Goal of the exercise: Can you extract every one of the lines below and reproduce each one word for word, with nothing changed or left out?

Provided information:

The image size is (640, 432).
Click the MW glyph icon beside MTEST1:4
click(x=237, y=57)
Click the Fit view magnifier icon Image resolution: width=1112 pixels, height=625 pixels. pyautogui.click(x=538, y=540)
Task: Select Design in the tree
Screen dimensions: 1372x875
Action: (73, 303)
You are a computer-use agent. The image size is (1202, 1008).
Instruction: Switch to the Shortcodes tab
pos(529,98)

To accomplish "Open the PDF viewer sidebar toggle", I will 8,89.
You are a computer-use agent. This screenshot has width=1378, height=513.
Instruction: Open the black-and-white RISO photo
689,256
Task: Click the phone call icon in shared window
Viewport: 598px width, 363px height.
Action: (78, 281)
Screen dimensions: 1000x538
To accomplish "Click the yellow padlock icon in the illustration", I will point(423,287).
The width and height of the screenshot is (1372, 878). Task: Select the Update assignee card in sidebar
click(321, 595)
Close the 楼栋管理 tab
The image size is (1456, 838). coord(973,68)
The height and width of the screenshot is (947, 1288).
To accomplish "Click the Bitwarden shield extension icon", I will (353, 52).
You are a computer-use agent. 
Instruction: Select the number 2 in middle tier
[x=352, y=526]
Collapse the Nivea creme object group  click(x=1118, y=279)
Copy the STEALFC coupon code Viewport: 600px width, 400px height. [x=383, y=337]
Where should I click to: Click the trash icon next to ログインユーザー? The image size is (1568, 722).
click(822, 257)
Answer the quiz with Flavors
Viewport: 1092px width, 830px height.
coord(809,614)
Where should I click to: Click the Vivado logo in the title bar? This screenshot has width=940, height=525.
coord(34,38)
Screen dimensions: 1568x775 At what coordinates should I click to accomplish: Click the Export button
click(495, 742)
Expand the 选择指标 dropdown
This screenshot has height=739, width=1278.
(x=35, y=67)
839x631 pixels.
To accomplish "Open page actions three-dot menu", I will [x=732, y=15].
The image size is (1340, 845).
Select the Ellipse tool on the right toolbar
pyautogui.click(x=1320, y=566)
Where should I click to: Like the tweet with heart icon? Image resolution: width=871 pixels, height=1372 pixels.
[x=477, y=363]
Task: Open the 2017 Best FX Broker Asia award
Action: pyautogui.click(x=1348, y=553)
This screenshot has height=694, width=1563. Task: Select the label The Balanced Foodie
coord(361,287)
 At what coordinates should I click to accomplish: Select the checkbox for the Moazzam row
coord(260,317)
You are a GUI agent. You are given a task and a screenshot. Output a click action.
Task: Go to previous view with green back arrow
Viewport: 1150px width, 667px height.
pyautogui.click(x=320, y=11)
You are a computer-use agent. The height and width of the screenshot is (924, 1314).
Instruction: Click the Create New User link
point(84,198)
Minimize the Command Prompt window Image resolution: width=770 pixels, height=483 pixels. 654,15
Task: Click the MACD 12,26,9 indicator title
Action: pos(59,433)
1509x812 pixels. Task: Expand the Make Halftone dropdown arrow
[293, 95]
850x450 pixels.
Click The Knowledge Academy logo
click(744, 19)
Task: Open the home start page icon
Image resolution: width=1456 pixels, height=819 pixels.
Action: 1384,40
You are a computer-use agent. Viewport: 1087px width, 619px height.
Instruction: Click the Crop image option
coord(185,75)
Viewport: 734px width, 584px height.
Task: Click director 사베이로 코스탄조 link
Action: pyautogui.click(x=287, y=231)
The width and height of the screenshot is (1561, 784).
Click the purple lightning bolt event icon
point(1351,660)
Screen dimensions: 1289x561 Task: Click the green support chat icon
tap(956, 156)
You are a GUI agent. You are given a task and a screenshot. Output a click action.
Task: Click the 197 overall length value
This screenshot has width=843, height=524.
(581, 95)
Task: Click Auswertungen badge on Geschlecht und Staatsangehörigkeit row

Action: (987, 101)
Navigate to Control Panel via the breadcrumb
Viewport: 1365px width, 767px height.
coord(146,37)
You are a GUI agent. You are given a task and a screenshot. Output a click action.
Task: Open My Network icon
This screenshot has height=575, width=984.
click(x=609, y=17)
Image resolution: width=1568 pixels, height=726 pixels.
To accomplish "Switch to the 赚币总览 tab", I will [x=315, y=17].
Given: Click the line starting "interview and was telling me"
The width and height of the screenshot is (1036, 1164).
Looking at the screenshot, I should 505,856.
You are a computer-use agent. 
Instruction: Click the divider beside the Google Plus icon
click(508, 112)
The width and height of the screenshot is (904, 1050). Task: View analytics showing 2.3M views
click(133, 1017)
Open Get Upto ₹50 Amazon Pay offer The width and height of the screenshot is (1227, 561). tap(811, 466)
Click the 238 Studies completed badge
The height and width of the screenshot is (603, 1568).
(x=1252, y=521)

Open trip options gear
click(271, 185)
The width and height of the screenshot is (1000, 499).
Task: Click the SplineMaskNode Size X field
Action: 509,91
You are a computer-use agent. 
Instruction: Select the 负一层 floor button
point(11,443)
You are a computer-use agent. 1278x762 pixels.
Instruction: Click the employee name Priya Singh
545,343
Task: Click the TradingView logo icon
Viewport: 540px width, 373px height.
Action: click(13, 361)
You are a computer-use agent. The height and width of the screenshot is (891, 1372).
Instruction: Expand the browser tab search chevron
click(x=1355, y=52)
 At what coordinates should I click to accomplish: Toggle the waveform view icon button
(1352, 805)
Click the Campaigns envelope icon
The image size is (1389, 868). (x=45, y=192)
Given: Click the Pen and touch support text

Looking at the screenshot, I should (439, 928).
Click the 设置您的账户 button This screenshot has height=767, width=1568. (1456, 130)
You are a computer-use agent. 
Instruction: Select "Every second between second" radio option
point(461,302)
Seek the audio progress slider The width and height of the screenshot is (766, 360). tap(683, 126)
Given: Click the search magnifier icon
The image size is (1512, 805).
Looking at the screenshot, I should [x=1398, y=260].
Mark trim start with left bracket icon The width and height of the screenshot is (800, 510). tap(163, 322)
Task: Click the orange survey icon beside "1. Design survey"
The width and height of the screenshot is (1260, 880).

Task answer:
The image size is (640, 432).
Click the MW glyph icon beside MTEST1:4
click(x=237, y=57)
Click the Fit view magnifier icon Image resolution: width=1112 pixels, height=625 pixels. pyautogui.click(x=538, y=540)
Task: Select Design in the tree
Screen dimensions: 1372x875
Action: (73, 303)
You are a computer-use agent. The image size is (1202, 1008).
Instruction: Switch to the Shortcodes tab
pos(529,98)

To accomplish "Open the PDF viewer sidebar toggle", I will 8,89.
You are a computer-use agent. This screenshot has width=1378, height=513.
Instruction: Open the black-and-white RISO photo
689,256
Task: Click the phone call icon in shared window
Viewport: 598px width, 363px height.
Action: (78, 281)
Screen dimensions: 1000x538
To accomplish "Click the yellow padlock icon in the illustration", I will point(423,287).
The width and height of the screenshot is (1372, 878). Task: Select the Update assignee card in sidebar
click(321, 595)
Close the 楼栋管理 tab
The image size is (1456, 838). coord(973,68)
The height and width of the screenshot is (947, 1288).
To accomplish "Click the Bitwarden shield extension icon", I will (353, 52).
You are a computer-use agent. 
Instruction: Select the number 2 in middle tier
[x=352, y=526]
Collapse the Nivea creme object group  click(x=1118, y=279)
Copy the STEALFC coupon code Viewport: 600px width, 400px height. [x=383, y=337]
Where should I click to: Click the trash icon next to ログインユーザー? The image size is (1568, 722).
click(822, 257)
Answer the quiz with Flavors
Viewport: 1092px width, 830px height.
coord(809,614)
Where should I click to: Click the Vivado logo in the title bar? This screenshot has width=940, height=525.
coord(34,38)
Screen dimensions: 1568x775 At what coordinates should I click to accomplish: Click the Export button
click(495, 742)
Expand the 选择指标 dropdown
This screenshot has height=739, width=1278.
(x=35, y=67)
839x631 pixels.
To accomplish "Open page actions three-dot menu", I will [x=732, y=15].
The image size is (1340, 845).
Select the Ellipse tool on the right toolbar
pyautogui.click(x=1320, y=566)
Where should I click to: Like the tweet with heart icon? Image resolution: width=871 pixels, height=1372 pixels.
[x=477, y=363]
Task: Open the 2017 Best FX Broker Asia award
Action: pyautogui.click(x=1348, y=553)
This screenshot has height=694, width=1563. Task: Select the label The Balanced Foodie
coord(361,287)
 At what coordinates should I click to accomplish: Select the checkbox for the Moazzam row
coord(260,317)
You are a GUI agent. You are given a task and a screenshot. Output a click action.
Task: Go to previous view with green back arrow
Viewport: 1150px width, 667px height.
pyautogui.click(x=320, y=11)
You are a computer-use agent. The height and width of the screenshot is (924, 1314).
Instruction: Click the Create New User link
point(84,198)
Minimize the Command Prompt window Image resolution: width=770 pixels, height=483 pixels. 654,15
Task: Click the MACD 12,26,9 indicator title
Action: pos(59,433)
1509x812 pixels. Task: Expand the Make Halftone dropdown arrow
[293, 95]
850x450 pixels.
Click The Knowledge Academy logo
click(744, 19)
Task: Open the home start page icon
Image resolution: width=1456 pixels, height=819 pixels.
Action: 1384,40
You are a computer-use agent. Viewport: 1087px width, 619px height.
Instruction: Click the Crop image option
coord(185,75)
Viewport: 734px width, 584px height.
Task: Click director 사베이로 코스탄조 link
Action: pyautogui.click(x=287, y=231)
The width and height of the screenshot is (1561, 784).
Click the purple lightning bolt event icon
point(1351,660)
Screen dimensions: 1289x561 Task: Click the green support chat icon
tap(956, 156)
You are a GUI agent. You are given a task and a screenshot. Output a click action.
Task: Click the 197 overall length value
This screenshot has width=843, height=524.
(581, 95)
Task: Click Auswertungen badge on Geschlecht und Staatsangehörigkeit row

Action: (987, 101)
Navigate to Control Panel via the breadcrumb
Viewport: 1365px width, 767px height.
coord(146,37)
You are a GUI agent. You are given a task and a screenshot. Output a click action.
Task: Open My Network icon
This screenshot has height=575, width=984.
click(x=609, y=17)
Image resolution: width=1568 pixels, height=726 pixels.
To accomplish "Switch to the 赚币总览 tab", I will [x=315, y=17].
Given: Click the line starting "interview and was telling me"
The width and height of the screenshot is (1036, 1164).
Looking at the screenshot, I should 505,856.
You are a computer-use agent. 
Instruction: Click the divider beside the Google Plus icon
click(508, 112)
The width and height of the screenshot is (904, 1050). Task: View analytics showing 2.3M views
click(133, 1017)
Open Get Upto ₹50 Amazon Pay offer The width and height of the screenshot is (1227, 561). tap(811, 466)
Click the 238 Studies completed badge
The height and width of the screenshot is (603, 1568).
(x=1252, y=521)

Open trip options gear
click(271, 185)
The width and height of the screenshot is (1000, 499).
Task: Click the SplineMaskNode Size X field
Action: 509,91
You are a computer-use agent. 
Instruction: Select the 负一层 floor button
point(11,443)
You are a computer-use agent. 1278x762 pixels.
Instruction: Click the employee name Priya Singh
545,343
Task: Click the TradingView logo icon
Viewport: 540px width, 373px height.
Action: click(13, 361)
You are a computer-use agent. The height and width of the screenshot is (891, 1372).
Instruction: Expand the browser tab search chevron
click(x=1355, y=52)
 At what coordinates should I click to accomplish: Toggle the waveform view icon button
(1352, 805)
Click the Campaigns envelope icon
The image size is (1389, 868). (x=45, y=192)
Given: Click the Pen and touch support text

Looking at the screenshot, I should (439, 928).
Click the 设置您的账户 button This screenshot has height=767, width=1568. (1456, 130)
You are a computer-use agent. 
Instruction: Select "Every second between second" radio option
point(461,302)
Seek the audio progress slider The width and height of the screenshot is (766, 360). tap(683, 126)
Given: Click the search magnifier icon
The image size is (1512, 805).
Looking at the screenshot, I should [x=1398, y=260].
Mark trim start with left bracket icon The width and height of the screenshot is (800, 510). tap(163, 322)
Task: Click the orange survey icon beside "1. Design survey"
The width and height of the screenshot is (1260, 880).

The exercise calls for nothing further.